§ **Your goal**
Every line below that mentions the word "will" should be copied out.

___ Records for the exercise ___

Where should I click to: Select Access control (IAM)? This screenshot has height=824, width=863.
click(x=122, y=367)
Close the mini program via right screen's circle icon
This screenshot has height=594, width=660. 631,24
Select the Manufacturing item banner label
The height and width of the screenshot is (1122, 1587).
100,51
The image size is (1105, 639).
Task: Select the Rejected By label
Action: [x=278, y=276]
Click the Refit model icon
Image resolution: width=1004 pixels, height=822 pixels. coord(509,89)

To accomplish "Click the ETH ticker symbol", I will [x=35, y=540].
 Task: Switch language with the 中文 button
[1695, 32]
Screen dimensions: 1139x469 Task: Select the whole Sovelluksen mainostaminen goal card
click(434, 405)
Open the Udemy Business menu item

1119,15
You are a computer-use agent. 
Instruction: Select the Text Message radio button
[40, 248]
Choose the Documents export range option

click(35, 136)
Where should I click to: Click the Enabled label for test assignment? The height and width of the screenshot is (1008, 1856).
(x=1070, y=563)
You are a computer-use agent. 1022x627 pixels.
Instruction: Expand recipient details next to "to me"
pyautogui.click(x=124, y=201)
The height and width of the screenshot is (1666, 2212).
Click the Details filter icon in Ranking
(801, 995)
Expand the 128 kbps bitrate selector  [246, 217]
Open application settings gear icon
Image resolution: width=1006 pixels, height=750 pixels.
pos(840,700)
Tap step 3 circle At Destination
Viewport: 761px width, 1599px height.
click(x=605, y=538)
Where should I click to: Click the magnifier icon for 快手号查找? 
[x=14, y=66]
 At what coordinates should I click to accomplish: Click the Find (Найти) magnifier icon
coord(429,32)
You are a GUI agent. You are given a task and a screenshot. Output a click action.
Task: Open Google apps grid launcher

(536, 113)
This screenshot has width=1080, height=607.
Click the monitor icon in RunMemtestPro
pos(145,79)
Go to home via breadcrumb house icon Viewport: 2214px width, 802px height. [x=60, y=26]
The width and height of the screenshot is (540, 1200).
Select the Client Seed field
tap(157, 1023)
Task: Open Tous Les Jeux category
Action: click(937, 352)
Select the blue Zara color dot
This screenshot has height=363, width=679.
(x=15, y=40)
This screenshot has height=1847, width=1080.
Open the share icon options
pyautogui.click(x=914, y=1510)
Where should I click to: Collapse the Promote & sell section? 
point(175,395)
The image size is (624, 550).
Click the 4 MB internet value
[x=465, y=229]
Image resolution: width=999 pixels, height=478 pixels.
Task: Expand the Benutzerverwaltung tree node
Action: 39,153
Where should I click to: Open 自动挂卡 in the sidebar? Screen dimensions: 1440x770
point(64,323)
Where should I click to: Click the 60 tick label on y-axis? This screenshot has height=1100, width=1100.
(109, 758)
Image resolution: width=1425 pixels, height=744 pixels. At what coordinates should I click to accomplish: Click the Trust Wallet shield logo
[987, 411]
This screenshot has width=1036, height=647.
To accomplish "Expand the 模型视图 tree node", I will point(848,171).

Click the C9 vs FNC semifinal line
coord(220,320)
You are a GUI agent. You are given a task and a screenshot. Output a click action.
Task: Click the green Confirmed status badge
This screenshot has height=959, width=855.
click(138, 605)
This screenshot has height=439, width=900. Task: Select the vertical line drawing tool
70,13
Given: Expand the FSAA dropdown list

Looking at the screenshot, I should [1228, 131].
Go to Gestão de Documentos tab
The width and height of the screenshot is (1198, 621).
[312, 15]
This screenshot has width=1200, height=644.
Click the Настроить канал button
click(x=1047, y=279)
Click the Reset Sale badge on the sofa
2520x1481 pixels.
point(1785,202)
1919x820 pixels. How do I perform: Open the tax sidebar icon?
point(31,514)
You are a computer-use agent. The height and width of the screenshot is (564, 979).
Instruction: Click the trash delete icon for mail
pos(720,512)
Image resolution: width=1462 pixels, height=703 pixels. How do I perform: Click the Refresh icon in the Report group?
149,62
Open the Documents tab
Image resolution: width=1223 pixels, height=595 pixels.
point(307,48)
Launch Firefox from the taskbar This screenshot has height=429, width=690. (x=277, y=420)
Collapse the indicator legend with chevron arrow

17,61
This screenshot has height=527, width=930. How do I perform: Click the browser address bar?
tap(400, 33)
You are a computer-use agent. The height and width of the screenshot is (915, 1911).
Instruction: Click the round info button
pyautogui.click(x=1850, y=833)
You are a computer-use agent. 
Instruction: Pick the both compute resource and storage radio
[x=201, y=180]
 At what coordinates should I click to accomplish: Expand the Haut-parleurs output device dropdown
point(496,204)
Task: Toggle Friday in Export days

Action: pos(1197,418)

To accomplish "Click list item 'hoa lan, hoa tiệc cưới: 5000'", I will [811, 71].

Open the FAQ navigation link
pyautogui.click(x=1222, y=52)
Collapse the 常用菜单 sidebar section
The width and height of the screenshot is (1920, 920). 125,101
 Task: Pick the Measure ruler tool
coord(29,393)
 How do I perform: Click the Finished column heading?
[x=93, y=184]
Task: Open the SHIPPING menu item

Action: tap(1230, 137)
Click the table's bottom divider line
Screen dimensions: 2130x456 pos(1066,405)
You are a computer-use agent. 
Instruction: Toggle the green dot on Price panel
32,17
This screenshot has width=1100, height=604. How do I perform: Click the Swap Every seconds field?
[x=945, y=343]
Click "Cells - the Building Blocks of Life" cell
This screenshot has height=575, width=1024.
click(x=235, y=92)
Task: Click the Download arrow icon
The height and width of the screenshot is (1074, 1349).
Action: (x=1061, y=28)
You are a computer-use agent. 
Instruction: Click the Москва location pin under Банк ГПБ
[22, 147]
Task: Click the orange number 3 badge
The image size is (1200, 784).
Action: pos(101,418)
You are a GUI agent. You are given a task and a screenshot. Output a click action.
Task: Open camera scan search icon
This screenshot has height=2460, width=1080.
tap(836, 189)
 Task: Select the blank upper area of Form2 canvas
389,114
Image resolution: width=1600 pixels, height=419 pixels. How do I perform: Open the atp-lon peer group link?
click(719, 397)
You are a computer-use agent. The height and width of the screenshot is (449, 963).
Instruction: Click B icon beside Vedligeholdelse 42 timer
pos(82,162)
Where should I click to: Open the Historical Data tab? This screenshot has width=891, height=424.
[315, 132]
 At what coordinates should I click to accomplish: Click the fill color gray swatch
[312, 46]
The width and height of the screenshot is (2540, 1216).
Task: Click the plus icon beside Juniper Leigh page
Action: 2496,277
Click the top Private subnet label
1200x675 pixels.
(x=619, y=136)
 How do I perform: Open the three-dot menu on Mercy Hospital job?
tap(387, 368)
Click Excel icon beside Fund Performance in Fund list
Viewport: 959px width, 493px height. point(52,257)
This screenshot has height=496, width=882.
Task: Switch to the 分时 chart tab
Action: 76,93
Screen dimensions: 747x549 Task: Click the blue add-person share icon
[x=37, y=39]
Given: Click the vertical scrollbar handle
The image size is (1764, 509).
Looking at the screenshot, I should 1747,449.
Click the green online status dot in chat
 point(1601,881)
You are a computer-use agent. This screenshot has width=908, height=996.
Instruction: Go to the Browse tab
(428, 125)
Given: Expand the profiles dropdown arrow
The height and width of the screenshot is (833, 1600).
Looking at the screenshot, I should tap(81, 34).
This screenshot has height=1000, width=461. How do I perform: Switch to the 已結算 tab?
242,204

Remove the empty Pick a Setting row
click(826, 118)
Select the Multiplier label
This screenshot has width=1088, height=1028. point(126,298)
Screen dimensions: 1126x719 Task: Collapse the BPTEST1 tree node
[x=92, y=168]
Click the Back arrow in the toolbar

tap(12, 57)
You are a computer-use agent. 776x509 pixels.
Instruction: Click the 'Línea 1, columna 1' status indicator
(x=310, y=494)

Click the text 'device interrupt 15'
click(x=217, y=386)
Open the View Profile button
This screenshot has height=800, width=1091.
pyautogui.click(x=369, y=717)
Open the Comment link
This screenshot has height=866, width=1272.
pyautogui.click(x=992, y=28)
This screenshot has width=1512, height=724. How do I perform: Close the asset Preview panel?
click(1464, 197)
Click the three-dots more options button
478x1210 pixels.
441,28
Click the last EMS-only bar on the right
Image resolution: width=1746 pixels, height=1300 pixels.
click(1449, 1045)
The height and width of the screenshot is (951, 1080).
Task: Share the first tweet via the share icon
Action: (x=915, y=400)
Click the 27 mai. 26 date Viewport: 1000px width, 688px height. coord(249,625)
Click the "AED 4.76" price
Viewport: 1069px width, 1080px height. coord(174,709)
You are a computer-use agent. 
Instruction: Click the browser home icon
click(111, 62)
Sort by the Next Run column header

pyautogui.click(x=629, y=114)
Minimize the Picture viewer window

___

§ **Solution to the exercise**
To accomplish "Click the ETH ticker symbol", I will [x=35, y=540].
To accomplish "Expand the 模型视图 tree node", I will point(848,171).
To accomplish "Click list item 'hoa lan, hoa tiệc cưới: 5000'", I will [811, 71].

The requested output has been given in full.